REQUIRED ACTIONS:
[A] Reproduce a section of the earthquake article word for word, beginning at the words "Unless it’s the" and stopping after the words "rooted in Virginia.".
[B] Extend the article about the Virginia earthquake by writing the part that would come next after its final sentence.

Unless it’s the changing of the leaves or some major snowfall, the Northeastern part of the United States doesn’t always get its share of exciting mother earth related adventures.
But today, many East Coasters were rattled by the unearthing effects of a 5.9 magnitude earthquake rooted in Virginia.
Fortunately, there appears to be little damage done and no casualties. Despite our nerves, this is considered a small earthquake. The ten largest earthquakes in American History are as follows:
9.2 – Prince William Sound, Alaska, 1964
9.0 – Cascadia Subduction Zone, 1700
8.7 – Rat Islands, Alaska, 1965
8.6 – Andreanof Islands, Alaska, 1957
8.2 – Shumagin Islands, Alaska, 1938
8.1 – Unimak Island, Alaska, 1946
8.0 – Yakutat Bay, Alaska, 1899
7.9 – Denali Fault, Alaska, 2002
7.9 – Andrean of Islands, Alaska, 1996
7.9 – Andrean of Islands, Alaska, 1986
[Source: ABC Action News]
Fox news reported that the Washington D.C. area has a history of quakes, with this being the largest one to ever hit the region.

SUPPLIED INFORMATION:
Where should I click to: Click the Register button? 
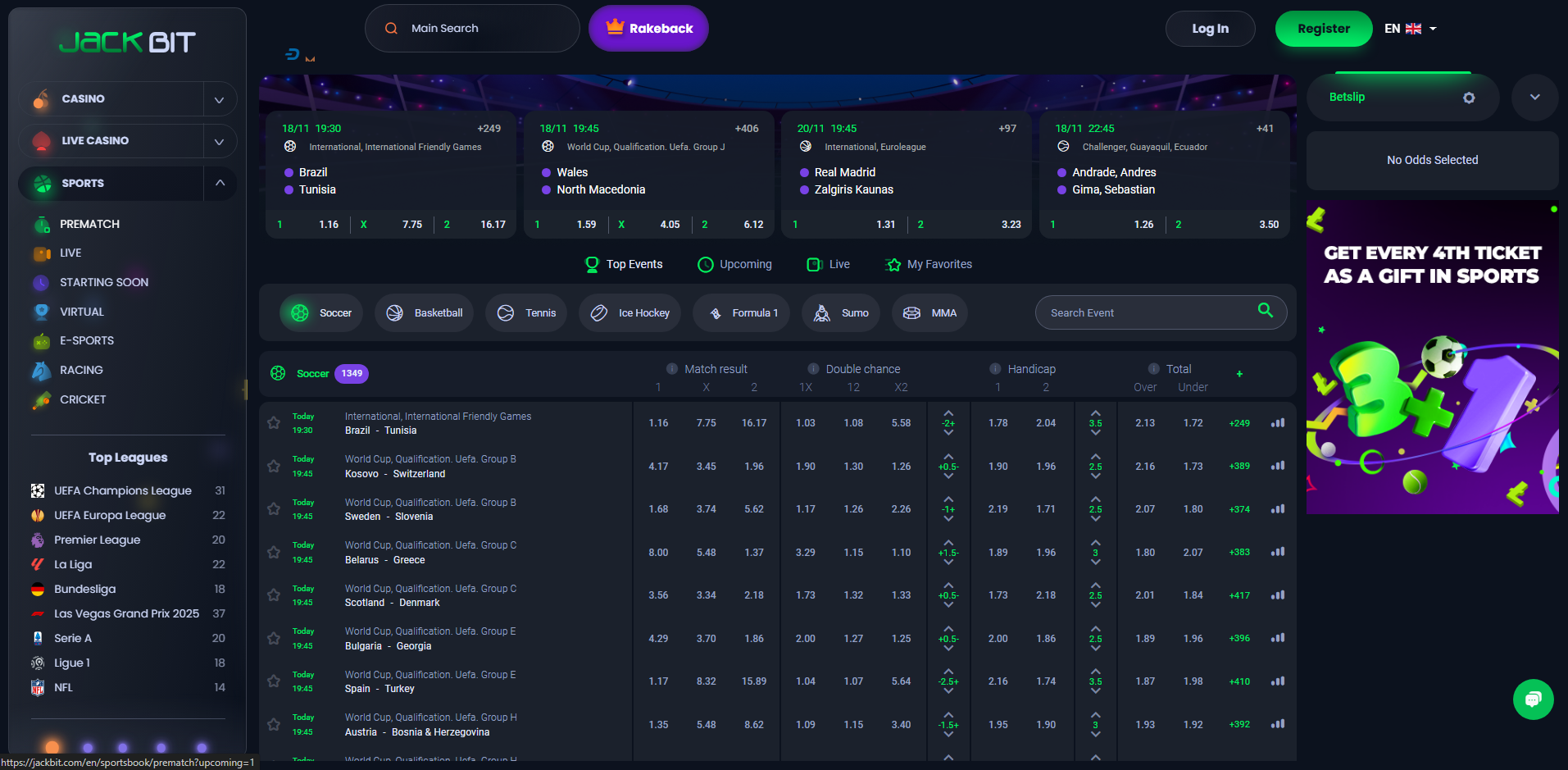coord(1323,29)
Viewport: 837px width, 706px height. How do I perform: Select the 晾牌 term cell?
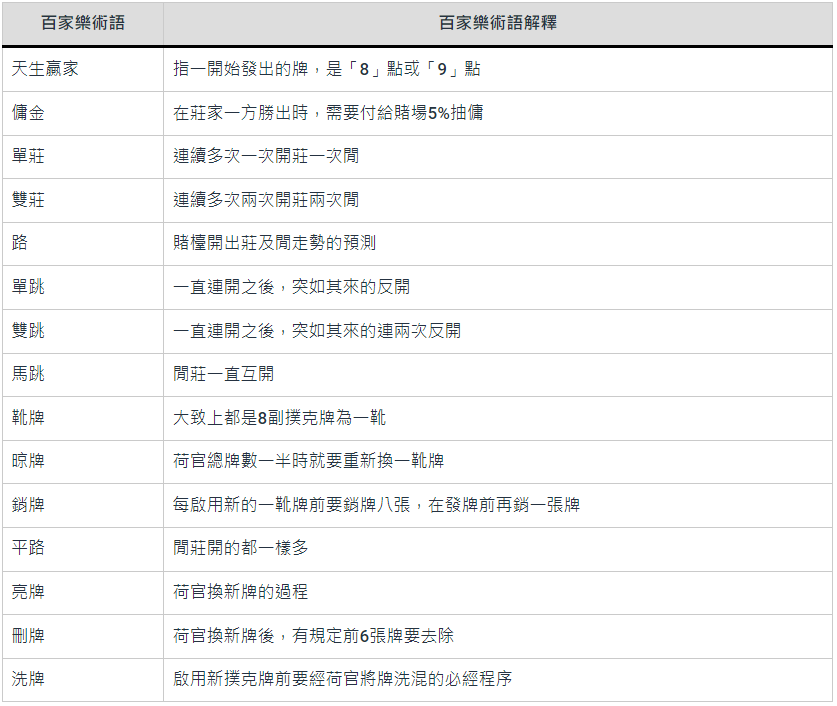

TASK RESULTS:
[A]
Unless it’s the changing of the leaves or some major snowfall, the Northeastern part of the United States doesn’t always get its share of exciting mother earth related adventures.
But today, many East Coasters were rattled by the unearthing effects of a 5.9 magnitude earthquake rooted in Virginia.

[B]
While I was driving through Bethesda, Maryland at the time of the strike, I barely felt the quakes—thinking it was just a bumpy road.
My parents in Pittsburgh felt the quake, with my father yelling down to my mother in her basement office, “What the heck are you doing down there? The whole house is rattling,” not knowing he was feeling the quakes from Virginia.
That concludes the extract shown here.